Do You Really Need Surrogate Keys? Part 1 – Concepts and Methods

  • I agree with Quazibubbles post as well. The surrogate primary key needs to be paired with a unique key in order to maintain data integrity. This concept seems to be unknown to many people posting here.

  • tfriedman71 (10/25/2010)


    I agree with Quazibubbles post as well. The surrogate primary key needs to be paired with a unique key in order to maintain data integrity. This concept seems to be unknown to many people posting here.

    LOL. Now now!:-D

    jwcolby54

  • tfriedman71 (10/25/2010)


    I agree with Quazibubbles post as well. The surrogate primary key needs to be paired with a unique key in order to maintain data integrity. This concept seems to be unknown to many people posting here.

    Why would you need to do that? The primary key IS unique. What is the value in pairing a unique value with another unique value?

    "Beliefs" get in the way of learning.

  • ebay-1087924 (10/25/2010)


    Robert Frasca (10/25/2010)


    I'm a little hazy on what you defined as the primary key. If it's a many-to-many relationship how can the combination of the two foreign keys represent a primary key?

    Hugo's example was actually a FK + a non-FK column. However, there are plenty of cases where two FKs do constitute a natural PK -- a link table implementing a M:M relationship, for example. Consider a table of customers, and a table of airline flights. The table linking customers to flights will have a customer FK and a flight FK, and their concatentation is the natural key for that table.

    He said it was a junction table. There aren't typically any non-fk columns.

    "Beliefs" get in the way of learning.

  • A surrogate key is meaningless by itself, it's just a GUID or Identity. You also need the unique key to inforce the natural key/s relationship in the table.

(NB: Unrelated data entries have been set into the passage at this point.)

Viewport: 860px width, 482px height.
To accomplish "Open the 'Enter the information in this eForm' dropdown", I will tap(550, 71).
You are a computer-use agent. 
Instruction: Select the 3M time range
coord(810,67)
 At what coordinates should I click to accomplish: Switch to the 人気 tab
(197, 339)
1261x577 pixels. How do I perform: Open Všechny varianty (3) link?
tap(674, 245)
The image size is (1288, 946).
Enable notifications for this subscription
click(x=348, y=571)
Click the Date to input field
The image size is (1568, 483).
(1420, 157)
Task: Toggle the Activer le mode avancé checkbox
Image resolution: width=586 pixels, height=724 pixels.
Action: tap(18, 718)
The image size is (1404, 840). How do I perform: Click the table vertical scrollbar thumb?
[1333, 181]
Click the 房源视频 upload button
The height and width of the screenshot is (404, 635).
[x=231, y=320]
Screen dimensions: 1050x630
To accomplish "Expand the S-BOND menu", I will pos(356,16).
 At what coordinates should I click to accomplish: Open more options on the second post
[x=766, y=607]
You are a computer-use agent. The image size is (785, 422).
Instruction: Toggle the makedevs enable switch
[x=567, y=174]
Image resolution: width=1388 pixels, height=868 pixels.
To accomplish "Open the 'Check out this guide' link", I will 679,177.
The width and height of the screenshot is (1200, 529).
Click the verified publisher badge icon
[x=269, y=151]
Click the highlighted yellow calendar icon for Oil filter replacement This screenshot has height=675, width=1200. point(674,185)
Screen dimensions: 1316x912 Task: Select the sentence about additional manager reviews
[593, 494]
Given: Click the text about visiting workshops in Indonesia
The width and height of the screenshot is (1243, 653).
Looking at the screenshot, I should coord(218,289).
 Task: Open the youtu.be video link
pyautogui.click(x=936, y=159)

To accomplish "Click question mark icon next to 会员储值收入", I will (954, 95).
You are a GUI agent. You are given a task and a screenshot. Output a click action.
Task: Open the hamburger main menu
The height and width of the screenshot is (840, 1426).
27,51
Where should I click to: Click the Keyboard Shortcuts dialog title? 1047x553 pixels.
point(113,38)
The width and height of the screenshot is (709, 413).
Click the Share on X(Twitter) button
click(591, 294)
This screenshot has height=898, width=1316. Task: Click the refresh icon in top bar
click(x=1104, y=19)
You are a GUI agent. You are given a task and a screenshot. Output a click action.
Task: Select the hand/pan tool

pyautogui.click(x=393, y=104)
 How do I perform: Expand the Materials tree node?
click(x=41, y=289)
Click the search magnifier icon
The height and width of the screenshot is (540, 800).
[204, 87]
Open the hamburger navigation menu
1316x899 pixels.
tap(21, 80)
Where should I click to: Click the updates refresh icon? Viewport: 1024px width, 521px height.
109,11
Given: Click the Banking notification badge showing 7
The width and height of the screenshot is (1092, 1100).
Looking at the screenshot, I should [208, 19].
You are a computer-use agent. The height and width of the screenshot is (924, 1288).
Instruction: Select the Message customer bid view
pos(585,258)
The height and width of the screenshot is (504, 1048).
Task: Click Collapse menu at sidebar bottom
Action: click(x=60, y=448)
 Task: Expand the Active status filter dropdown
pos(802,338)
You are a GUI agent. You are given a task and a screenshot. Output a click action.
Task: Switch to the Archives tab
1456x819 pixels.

  • tfriedman71 (10/25/2010)


    A surrogate key is meaningless by itself, it's just a GUID or Identity. You also need the unique key to inforce the natural key/s relationship in the table.

    You're joking right?

    "Beliefs" get in the way of learning.

  • Robert Frasca (10/25/2010)


    Why would you need to do that? The primary key IS unique. What is the value in pairing a unique value with another unique value?

    You're confusing a unique value with a uniqueness constraint. A natural key typically should be enforced as unique. When you define the natural key as a PK, this is done for you. However, when you substitute a surrogate for the natural key, that uniqueness is no longer enforced automatically.

    Consider a people list originally keyed by SSN. Replacing SSN with a surrogate key means that -- unless you add a secondary uniqueness constraint -- you can then have duplicate SSNs in the database.

  • If it is going to change then it isn't generally speaking a good candidate for a primary key.

    The thing with Surrogate Keys is that they create uniqueness, they don't enforce it. What they may add in join efficiency they may lose in storage efficiency and data quality.

    Obviously a wide table is not going to lose much for a 32bit integer surrogate key but what happens if someone uses a GUID as a surrogate key?

    If I am going to use a compound key then I try to keep it to fixed length data types.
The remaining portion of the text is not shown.